Records excerpted from a collection
§ §
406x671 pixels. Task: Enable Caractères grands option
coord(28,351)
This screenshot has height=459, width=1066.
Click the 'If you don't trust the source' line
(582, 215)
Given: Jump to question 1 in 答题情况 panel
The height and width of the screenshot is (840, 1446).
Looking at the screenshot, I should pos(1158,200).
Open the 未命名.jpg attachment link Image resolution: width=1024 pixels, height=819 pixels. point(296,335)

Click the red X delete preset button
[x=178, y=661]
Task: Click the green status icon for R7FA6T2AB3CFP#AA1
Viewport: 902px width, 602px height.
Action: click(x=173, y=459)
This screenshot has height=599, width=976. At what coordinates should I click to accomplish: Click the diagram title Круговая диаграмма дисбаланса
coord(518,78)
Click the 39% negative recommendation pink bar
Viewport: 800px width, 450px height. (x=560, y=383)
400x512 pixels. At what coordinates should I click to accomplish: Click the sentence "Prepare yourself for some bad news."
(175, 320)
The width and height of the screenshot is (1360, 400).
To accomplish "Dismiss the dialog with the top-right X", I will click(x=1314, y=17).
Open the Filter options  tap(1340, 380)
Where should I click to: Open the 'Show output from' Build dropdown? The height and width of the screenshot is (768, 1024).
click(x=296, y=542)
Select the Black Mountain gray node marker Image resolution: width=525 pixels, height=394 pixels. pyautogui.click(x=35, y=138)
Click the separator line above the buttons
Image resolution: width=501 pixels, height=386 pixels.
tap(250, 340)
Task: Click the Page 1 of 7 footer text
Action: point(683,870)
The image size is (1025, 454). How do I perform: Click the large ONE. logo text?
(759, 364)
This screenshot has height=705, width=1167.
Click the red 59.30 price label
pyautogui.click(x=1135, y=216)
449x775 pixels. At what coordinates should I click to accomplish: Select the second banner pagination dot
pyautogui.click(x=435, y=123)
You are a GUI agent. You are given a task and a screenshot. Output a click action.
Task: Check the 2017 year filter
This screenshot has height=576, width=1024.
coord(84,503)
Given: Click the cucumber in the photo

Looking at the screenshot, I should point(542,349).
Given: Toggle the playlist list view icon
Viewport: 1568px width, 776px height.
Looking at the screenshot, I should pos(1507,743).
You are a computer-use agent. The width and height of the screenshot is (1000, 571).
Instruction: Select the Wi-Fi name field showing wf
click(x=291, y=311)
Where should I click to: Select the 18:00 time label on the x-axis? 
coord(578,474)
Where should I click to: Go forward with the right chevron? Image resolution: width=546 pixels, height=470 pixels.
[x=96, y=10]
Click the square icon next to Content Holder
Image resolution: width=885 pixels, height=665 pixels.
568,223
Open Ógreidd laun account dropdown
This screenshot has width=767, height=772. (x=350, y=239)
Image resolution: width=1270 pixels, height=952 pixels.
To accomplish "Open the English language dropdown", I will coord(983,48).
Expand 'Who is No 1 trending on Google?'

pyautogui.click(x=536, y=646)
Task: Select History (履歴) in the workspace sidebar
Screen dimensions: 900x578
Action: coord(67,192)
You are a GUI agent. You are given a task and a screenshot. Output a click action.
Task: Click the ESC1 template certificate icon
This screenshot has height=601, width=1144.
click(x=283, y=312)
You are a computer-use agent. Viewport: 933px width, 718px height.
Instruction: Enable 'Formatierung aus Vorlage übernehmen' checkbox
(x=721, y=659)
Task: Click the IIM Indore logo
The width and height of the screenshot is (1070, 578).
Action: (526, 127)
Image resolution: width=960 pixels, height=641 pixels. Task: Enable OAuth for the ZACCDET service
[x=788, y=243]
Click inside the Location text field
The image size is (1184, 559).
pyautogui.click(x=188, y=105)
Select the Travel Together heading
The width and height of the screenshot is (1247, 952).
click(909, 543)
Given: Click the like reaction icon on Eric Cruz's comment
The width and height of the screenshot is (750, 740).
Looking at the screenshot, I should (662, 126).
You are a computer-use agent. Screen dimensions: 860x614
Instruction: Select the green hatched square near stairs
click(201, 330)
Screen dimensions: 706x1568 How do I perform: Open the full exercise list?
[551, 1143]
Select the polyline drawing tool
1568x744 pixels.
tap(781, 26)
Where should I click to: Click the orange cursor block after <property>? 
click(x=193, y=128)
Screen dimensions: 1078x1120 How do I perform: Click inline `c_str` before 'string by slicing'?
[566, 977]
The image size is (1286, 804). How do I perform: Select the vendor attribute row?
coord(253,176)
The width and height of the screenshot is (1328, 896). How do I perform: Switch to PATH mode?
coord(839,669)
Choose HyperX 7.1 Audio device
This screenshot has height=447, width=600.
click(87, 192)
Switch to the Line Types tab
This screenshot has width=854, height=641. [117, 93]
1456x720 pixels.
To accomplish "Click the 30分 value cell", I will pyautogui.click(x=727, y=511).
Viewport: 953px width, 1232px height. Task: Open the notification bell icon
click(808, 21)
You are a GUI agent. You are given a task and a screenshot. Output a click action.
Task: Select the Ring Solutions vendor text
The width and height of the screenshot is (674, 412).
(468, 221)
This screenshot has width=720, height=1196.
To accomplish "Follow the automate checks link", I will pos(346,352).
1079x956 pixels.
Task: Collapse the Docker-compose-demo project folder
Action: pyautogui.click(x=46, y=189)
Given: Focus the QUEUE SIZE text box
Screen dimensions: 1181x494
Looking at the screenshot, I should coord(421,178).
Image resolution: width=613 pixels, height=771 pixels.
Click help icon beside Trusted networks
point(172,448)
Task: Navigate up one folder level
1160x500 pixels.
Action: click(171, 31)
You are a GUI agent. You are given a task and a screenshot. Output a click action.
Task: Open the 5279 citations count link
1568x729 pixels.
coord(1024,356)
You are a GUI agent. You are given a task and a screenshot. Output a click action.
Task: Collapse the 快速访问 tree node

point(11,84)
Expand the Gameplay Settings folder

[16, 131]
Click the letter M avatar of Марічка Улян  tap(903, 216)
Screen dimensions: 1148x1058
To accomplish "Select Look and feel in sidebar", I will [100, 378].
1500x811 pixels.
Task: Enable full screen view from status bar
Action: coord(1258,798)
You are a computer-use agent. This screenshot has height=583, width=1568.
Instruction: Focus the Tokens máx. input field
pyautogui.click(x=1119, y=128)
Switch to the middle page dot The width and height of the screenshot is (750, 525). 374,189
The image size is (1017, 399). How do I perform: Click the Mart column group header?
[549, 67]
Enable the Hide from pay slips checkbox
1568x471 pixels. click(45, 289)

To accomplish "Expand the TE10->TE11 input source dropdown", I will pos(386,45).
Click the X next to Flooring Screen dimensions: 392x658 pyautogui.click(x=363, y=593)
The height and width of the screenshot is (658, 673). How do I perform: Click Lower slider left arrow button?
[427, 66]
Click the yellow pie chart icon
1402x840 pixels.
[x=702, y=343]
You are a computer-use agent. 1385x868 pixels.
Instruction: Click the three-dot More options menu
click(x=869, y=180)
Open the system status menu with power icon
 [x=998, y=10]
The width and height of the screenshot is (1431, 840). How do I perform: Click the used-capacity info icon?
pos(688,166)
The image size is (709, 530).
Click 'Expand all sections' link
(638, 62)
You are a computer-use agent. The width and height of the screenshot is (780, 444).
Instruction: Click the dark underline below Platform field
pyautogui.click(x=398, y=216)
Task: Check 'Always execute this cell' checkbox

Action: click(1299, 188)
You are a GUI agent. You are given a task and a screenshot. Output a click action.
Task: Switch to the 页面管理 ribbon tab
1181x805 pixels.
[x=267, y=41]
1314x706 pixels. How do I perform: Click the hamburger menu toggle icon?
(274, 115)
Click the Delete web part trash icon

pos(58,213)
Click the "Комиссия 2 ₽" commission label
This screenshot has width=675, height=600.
§ §
Search the data for "computer". Copy each line that has it.

You are a computer-use agent. The width and height of the screenshot is (1000, 571).
You are a computer-use agent. Viewport: 933px width, 718px height.
You are a computer-use agent. Screen dimensions: 860x614
You are a computer-use agent. This screenshot has height=583, width=1568.
You are a computer-use agent. 1385x868 pixels.
You are a computer-use agent. The width and height of the screenshot is (780, 444).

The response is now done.